The extraordinary thing that Kemble did was to look at the kind of engineering jobs that were going unfilled. As Kemble writes:
Some manufacturers also claim that they can’t fill high-skilled engineering positions, but they don’t mention the salaries, benefits, and terms of employment associated with those jobs. A search of mechanical engineering positions currently open in the Milwaukee metropolitan area requiring a minimum of a bachelor’s degree and five years of experience yielded the most results in the $30,000 – $50,000/year salary category. Some of those positions are offered on a contract or temporary basis, meaning no benefits.

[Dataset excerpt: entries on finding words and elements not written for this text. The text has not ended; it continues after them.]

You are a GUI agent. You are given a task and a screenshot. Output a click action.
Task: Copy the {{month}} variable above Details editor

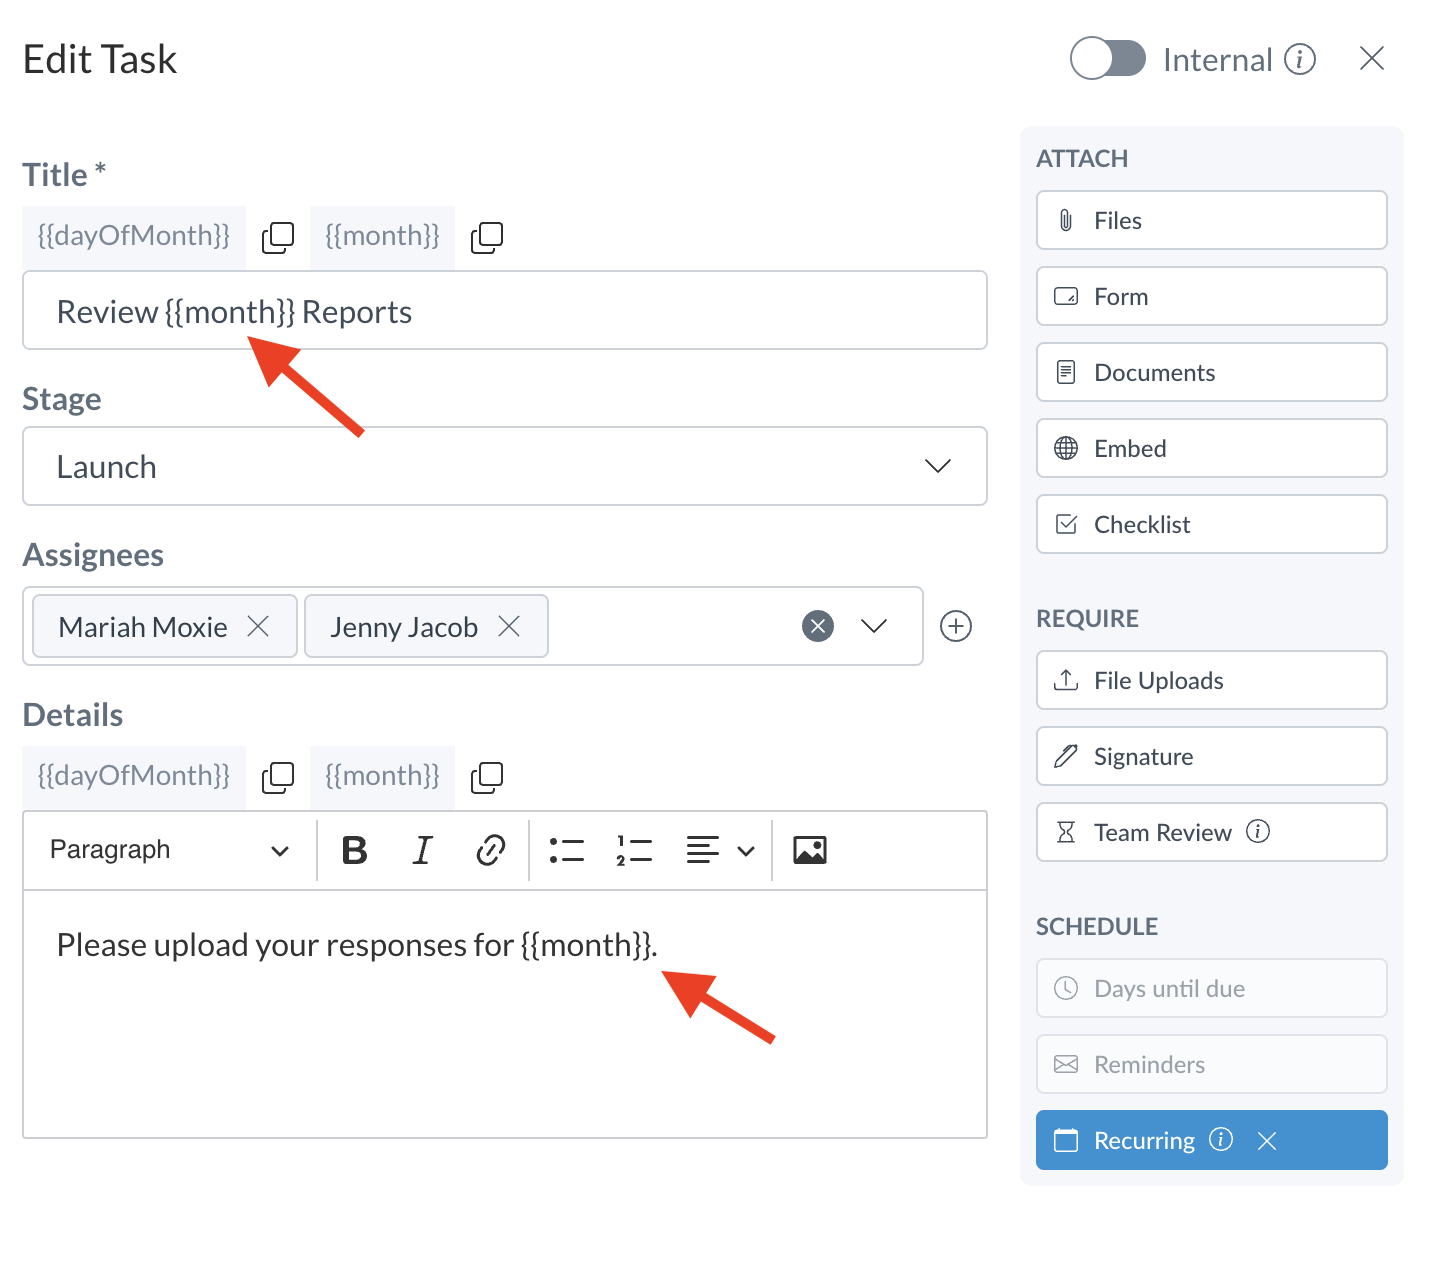click(x=486, y=777)
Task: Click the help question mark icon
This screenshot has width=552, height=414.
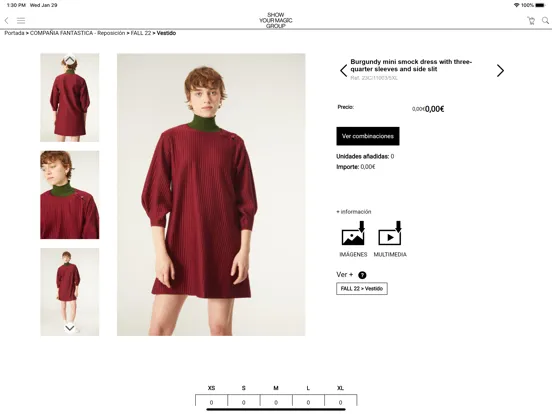Action: (x=362, y=275)
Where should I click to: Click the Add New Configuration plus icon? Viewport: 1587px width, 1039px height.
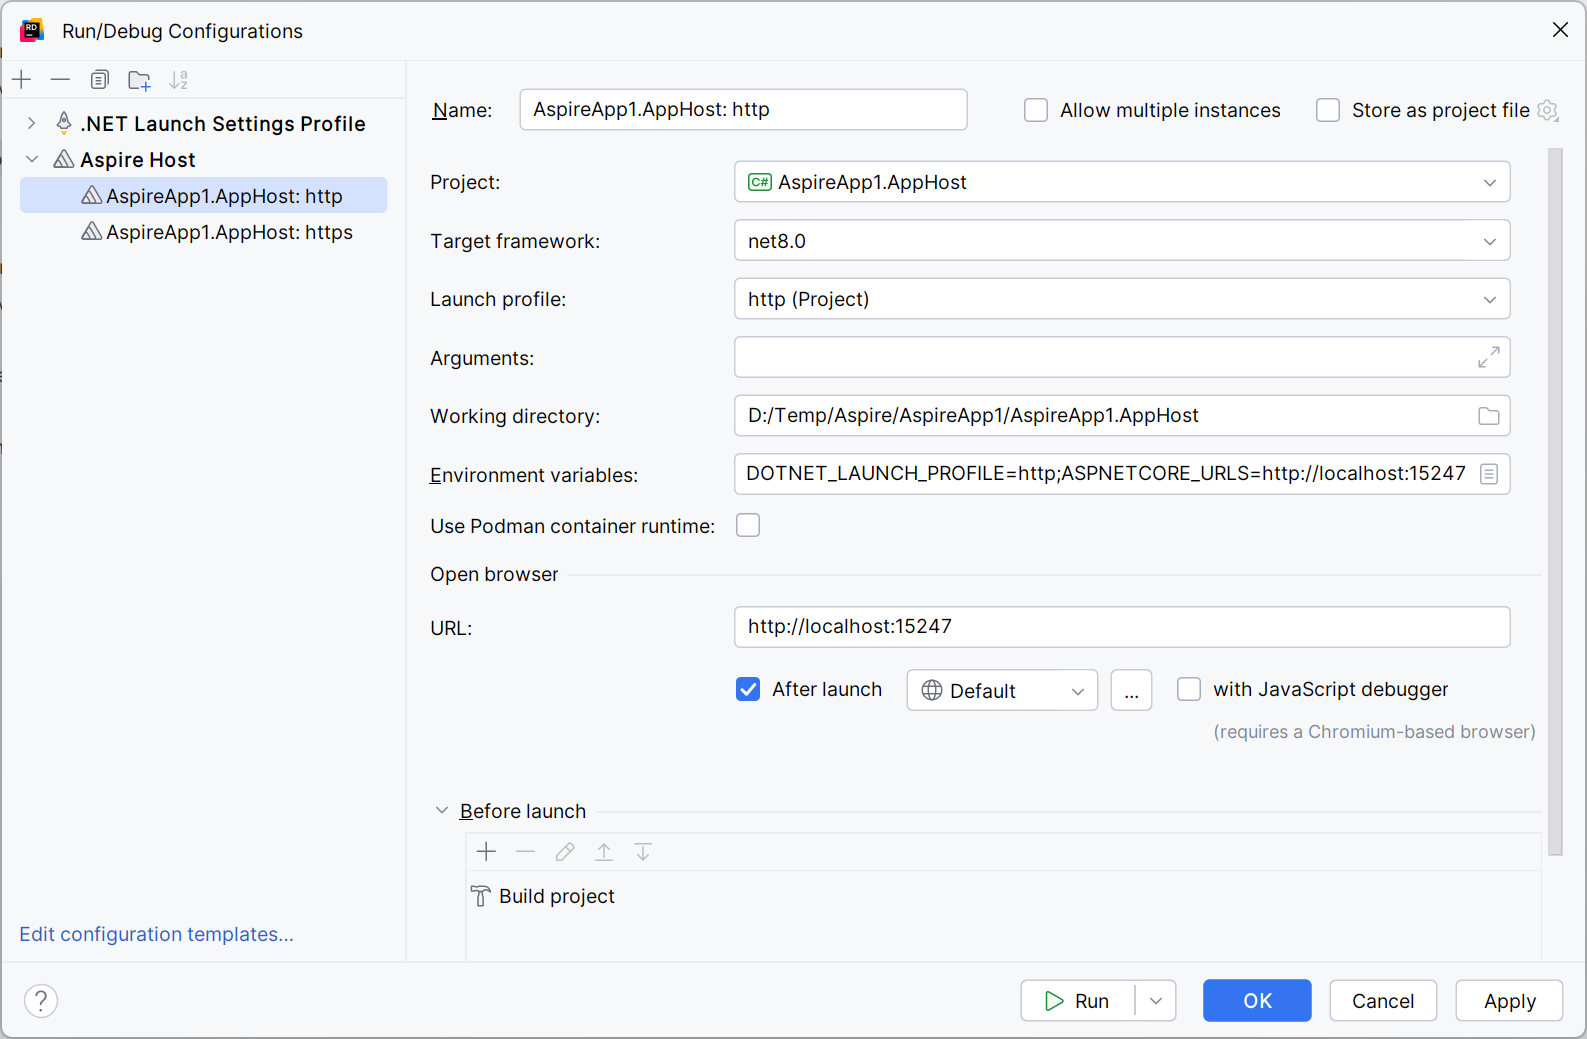22,80
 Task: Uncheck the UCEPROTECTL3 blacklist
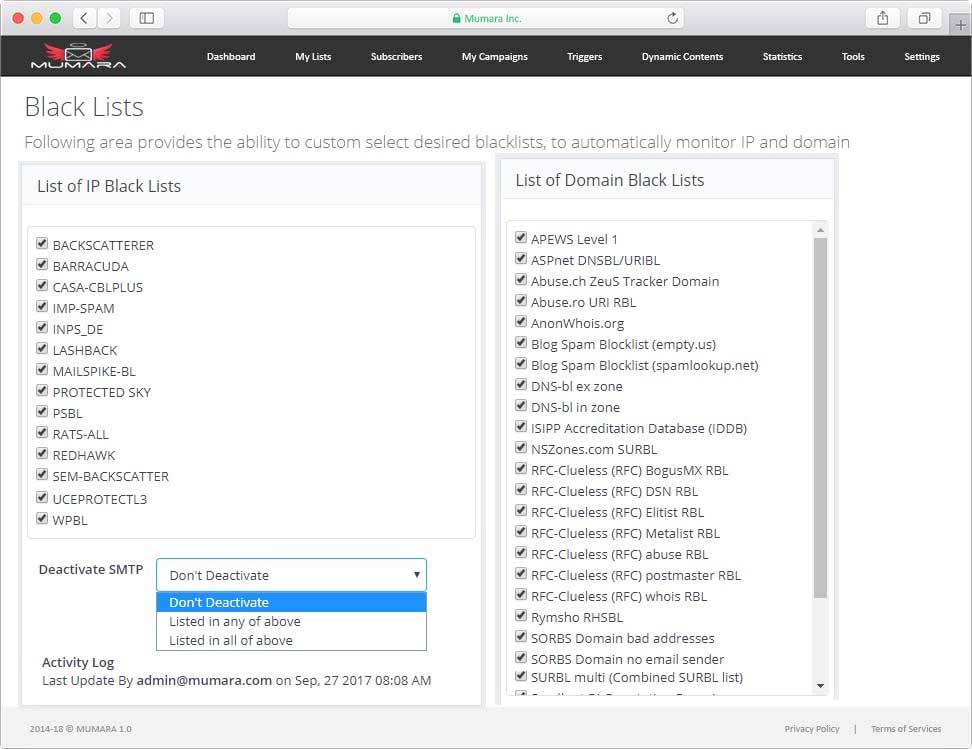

Another alarming development:
Already this year Scott Walker has signed into law a measure that stacks the governing board of the Milwaukee Area Technical College with business owners, giving them control of program, curriculum, hiring, and firing decisions.
The manufacturers are working together with friendly legislators to develop “laws that use the public education system to orient, train, and track kids into the corporate working world at a young age. Rep. Farrow mentioned that he would like that tracking to begin in first grade. But Tim Sullivan, who appeared before the committee as Scott Walker’s recently appointed “Special Consultant for Business and Workforce Development,” has even more ambitious ideas: ‘In workforce development we say, you begin at birth and end at the grave.’“
There was constant teacher-bashing during the day-long session. One educator tried to remind the committee that the public schools have a duty to educate the citizenry. But they were hopelessly antagonistic to anything but workforce training to serve their own needs.
I bet they didn’t know that Wisconsin has the highest graduation rate of any state in the nation.